10 is a cross-sectional view showing the relationship between the seismic isolation support plate and the seismic isolation bearing shown in FIG.

FIG. 11 is a schematic explanatory view of a seismic isolation device showing still another embodiment of the present invention.

FIG. 12 is a sectional view of the damper of FIG.

FIG. 13 is a schematic explanatory view of a seismic isolation device showing still another embodiment of the present invention.

FIG. 14 is a cross-sectional view of the damper shown in FIG.

[Explanation of symbols]

 DESCRIPTION OF SYMBOLS 1 ... Building (supported body) 2 ... Foundation (support body) 3 ... Seismic isolation device 4 ... Seismic isolation support plate 4a ... Upper surface (contact support surface) 5 ... Seismic isolation bearing means 11 ・ ・ ・ Parallel link mechanism (expansion / contraction support means) 24 ・ ・ ・ Damper 25 ・ ・ ・ Coil spring (return means)

Claims (7)

[Claims] 1. A seismic isolation support plate attached to one of a lower surface of a supported member and an upper surface of a support member and having a contact support surface facing the other, a lower surface of the supported member and an upper surface of the support member. Seismic isolation bearing means attached to the other of the first and second and abutting movably in a horizontal direction relative to the contact support surface of the seismic isolation support plate; and the seismic isolation support plate of the supported body and the support body. Is interposed between the one with the attached and the seismic isolation bearing means,
A seismic isolation device comprising: telescopic support means capable of allowing relative movement in the horizontal direction between the seismic isolation bearing means and the seismic isolation support plate, and capable of preventing the supported body from floating upward. 2. The seismic isolation device according to claim 1, wherein the expansion / contraction support means is a parallel link mechanism, and further comprises expansion / contraction restriction means for restricting expansion / contraction of the expansion / contraction support means. 3. The expansion / contraction support means is a parallel link mechanism, and is interposed between the support and the supported body to constantly apply a horizontal and original return force to the supported body. The seismic isolation device according to claim 1 or 2, further comprising a return unit. 4. The expansion / contraction support means is a parallel link mechanism, and a pair of the parallel link mechanism is provided between the supported body and the support body to which the seismic isolation support plate is attached and the seismic isolation support means. The two joints at one corner are rotatably held, and the telescopic support means has a damper interposed between a pair of joints on the other diagonal of the parallel link mechanism.

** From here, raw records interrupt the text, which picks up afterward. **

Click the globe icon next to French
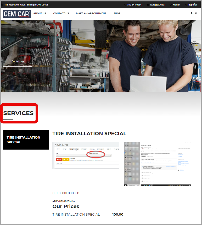Image resolution: width=202 pixels, height=225 pixels. [171, 5]
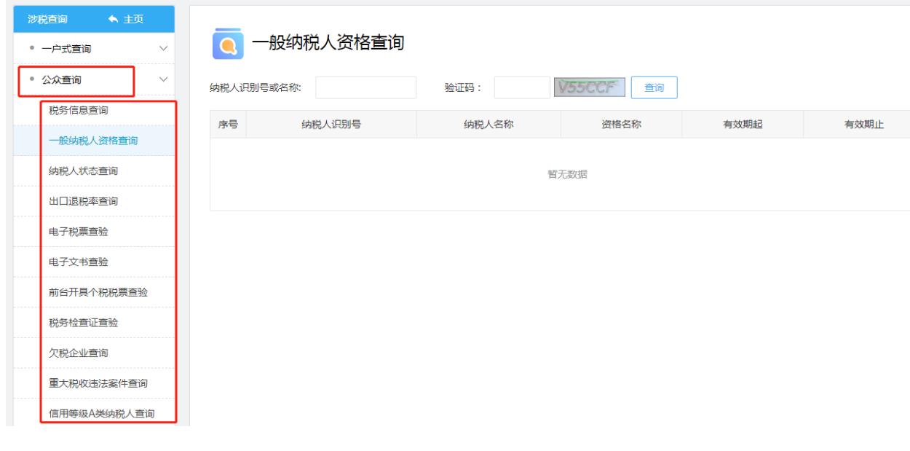Open 税务信息查询 in the sidebar
This screenshot has height=451, width=910.
pos(78,110)
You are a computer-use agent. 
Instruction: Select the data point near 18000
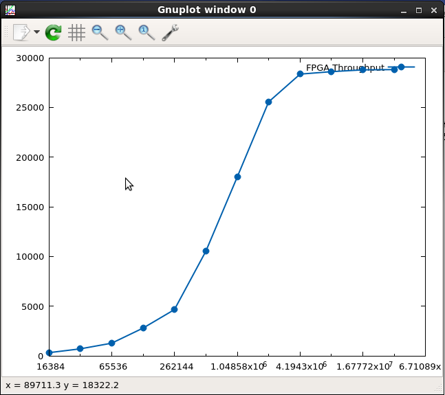[237, 177]
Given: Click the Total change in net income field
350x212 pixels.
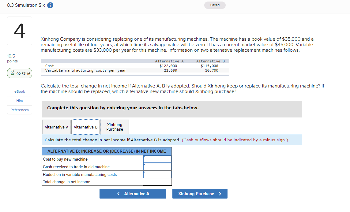Looking at the screenshot, I should click(x=157, y=182).
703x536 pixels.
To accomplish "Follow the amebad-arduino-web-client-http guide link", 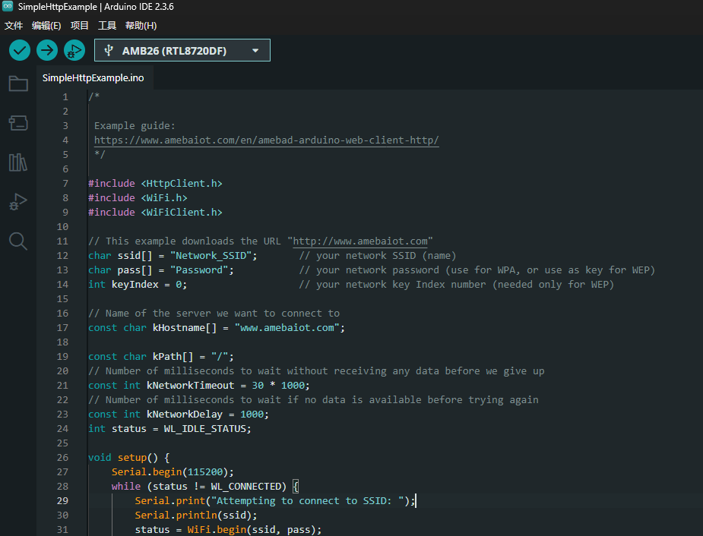I will (266, 140).
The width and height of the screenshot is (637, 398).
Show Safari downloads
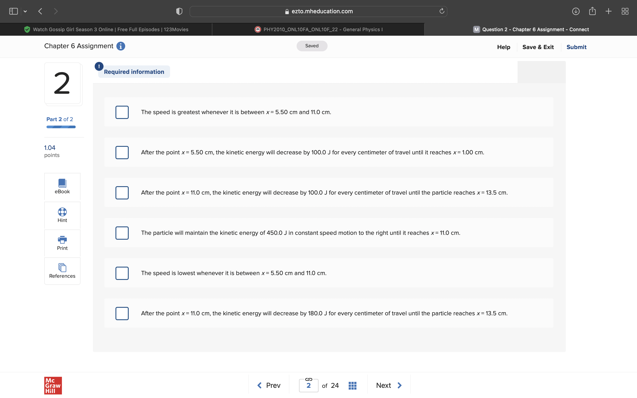(x=576, y=11)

The seismic isolation device according to claim 1. 5. The seismic isolation device according to claim 1, wherein a contact support surface of the seismic isolation support plate is concave. 6. In any one of claims 1 to 5,
The supported body is a building, the support is the foundation of the building, and the expansion and contraction support means is provided with return means, the expansion and contraction support means is provided at a plurality of locations, and the return means is provided in a horizontal direction. A building with a seismic isolation device characterized in that the direction of action of the restoring force is changed. 7. A method for controlling the operation of a seismic isolation device according to claim 2, wherein the restriction means for restricting the expansion and contraction of the expansion and contraction support means of the seismic isolation device is controlled by an earthquake detection means or an air flow detection means.